═════ Texto selecionado
O filósofo inglês Martin O'Neill (York) ministrou uma palestra na Universidade de York acerca dos fundamentos econômicos da política de predistribuição, em particular o papel da teoria do economista James Meade e sua obra de 1964, Eficiência, Igualdade e Propriedade Econômica (em uma tradução livre do original em inglês), para o chamado movimento predistributivo. Martin O'Neill é uma das principais vozes de um grupo de autores e autoras que vêem na ideia de predistribuição um passo necessário na luta contra a desigualdade e um princípio impossível de ser ignorado por partidos e movimentos de esquerda no século XXI. Lembremos, por exemplo, que outro autor fundamental para pensarmos as possibilidades do socialismo nas democracias contemporâneas, o francês Thomas Piketty, afirma em sua obra O Capital no Século XXI que sua pesquisa deveria ser entendida como uma continuação da obra de Meade.
Em sua curta palestra, O'Neill traça um paralelo convincente entre, de um lado, a desigualdade econômica no começo do século XXI e o prognóstico sombrio proposto por Meade na década de 60 a respeito do futuro da composição da riqueza social em sociedades industriais. Segundo Meade, não se deveria esperar (tal como foi esperado no entanto) que a divisão entre os ganhos do trabalho e o retorno do capital mantivesse a proporção relativamente igualitária encontrada nos países europeus pós-Segunda Guerra (cerca de 2/3 para o trabalho e 1/3 para o capital). Deveríamos esperar, ao contrário, uma tendência secular de diminuição global da remuneração do trabalho vis à vis o aumento da automação da produção. Em uma economia de uso intensivo de capital, com pouca demanda por trabalho não-qualificado na indústria, a grande parte dos indivíduos sem propriedade terá que lutar entre si por empregos precarizados no setor de serviços - no caso, serviços para os proprietários do capital produtivo.
══════════
═════ Conjunto de linhas
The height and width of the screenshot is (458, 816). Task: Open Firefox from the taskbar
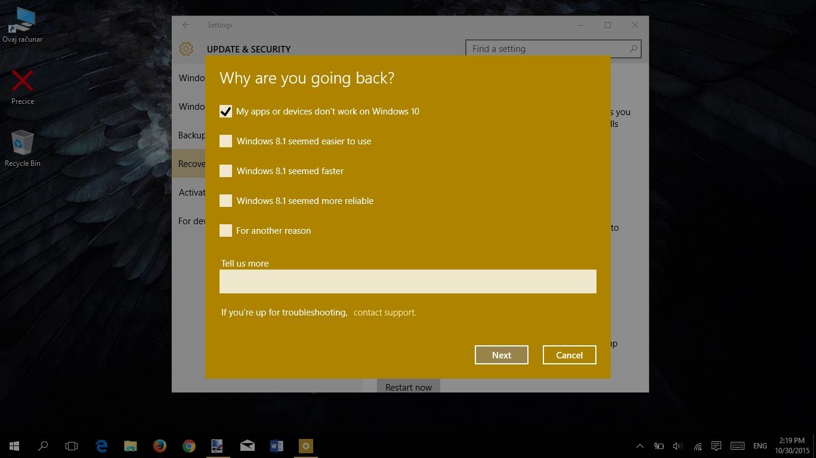click(x=159, y=446)
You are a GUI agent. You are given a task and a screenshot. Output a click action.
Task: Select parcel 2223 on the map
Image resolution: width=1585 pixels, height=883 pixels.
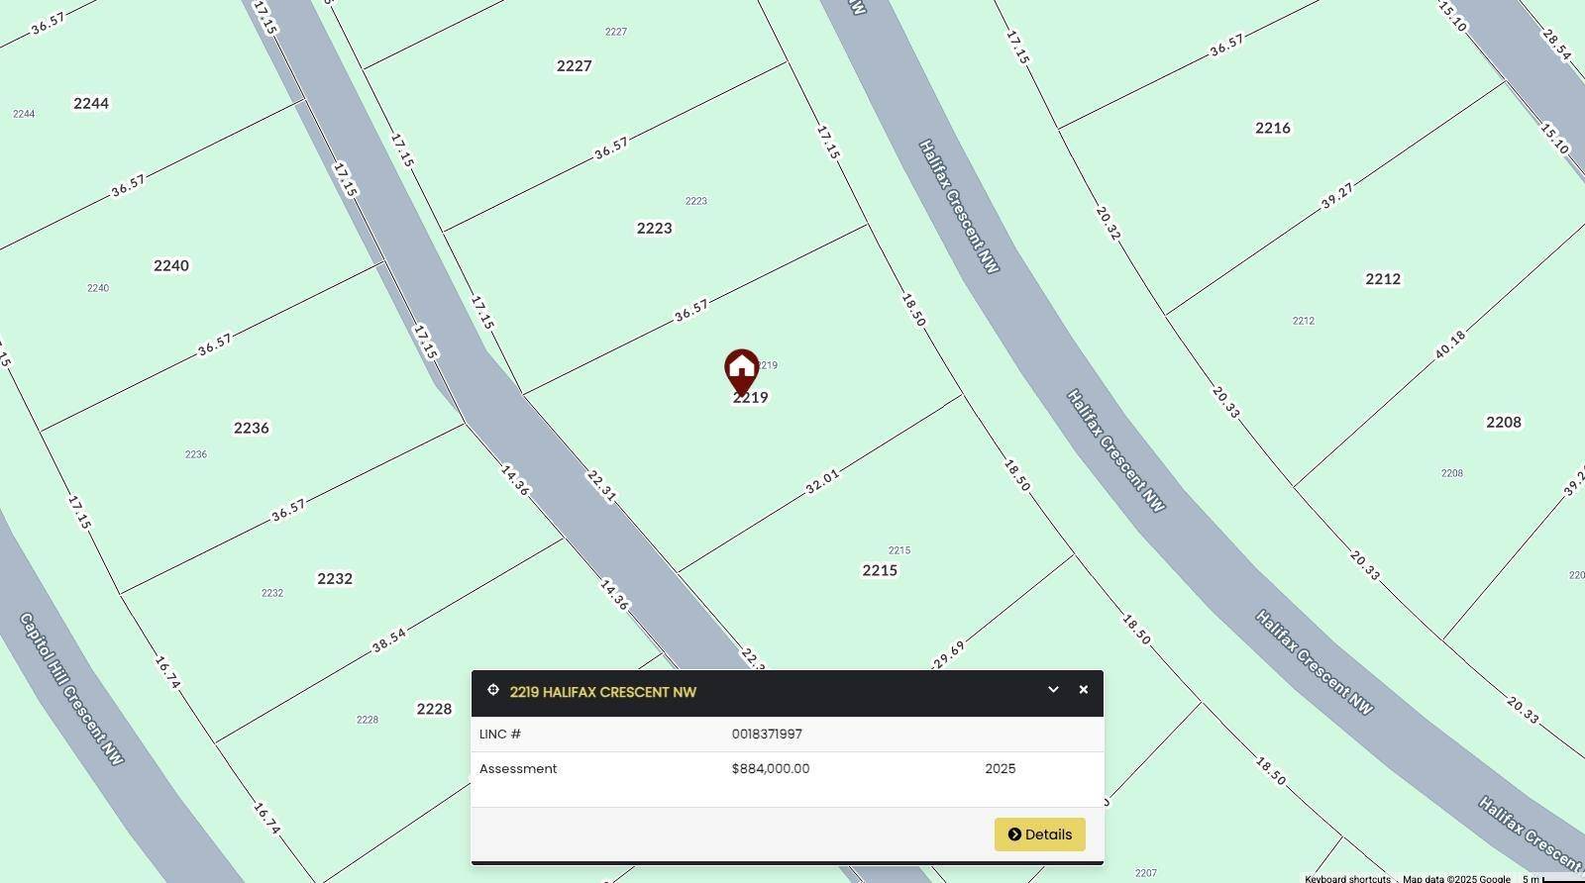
══════════
Instruções -
(a) De acordo com o texto selecionado, em que ano foi publicada a obra de James Meade Eficiência, Igualdade e Propriedade Econômica?
(b) Segundo o texto selecionado, por que a maior parte dos indivíduos sem propriedade teria de disputar empregos precarizados no setor de serviços? Responda em uma a três frases.
(c) No texto selecionado, reproduza palavra por palavra tudo o que vai desde "O filósofo inglês" até "obra de Meade.".

Respostas às tarefas -
(a) Em 1964.

(b) Numa economia de uso intensivo de capital, haveria pouca demanda por trabalho não qualificado na indústria. Isso acompanha a tendência, prevista por Meade, de queda da remuneração do trabalho diante do aumento da automação da produção.

(c)
O filósofo inglês Martin O'Neill (York) ministrou uma palestra na Universidade de York acerca dos fundamentos econômicos da política de predistribuição, em particular o papel da teoria do economista James Meade e sua obra de 1964, Eficiência, Igualdade e Propriedade Econômica (em uma tradução livre do original em inglês), para o chamado movimento predistributivo. Martin O'Neill é uma das principais vozes de um grupo de autores e autoras que vêem na ideia de predistribuição um passo necessário na luta contra a desigualdade e um princípio impossível de ser ignorado por partidos e movimentos de esquerda no século XXI. Lembremos, por exemplo, que outro autor fundamental para pensarmos as possibilidades do socialismo nas democracias contemporâneas, o francês Thomas Piketty, afirma em sua obra O Capital no Século XXI que sua pesquisa deveria ser entendida como uma continuação da obra de Meade.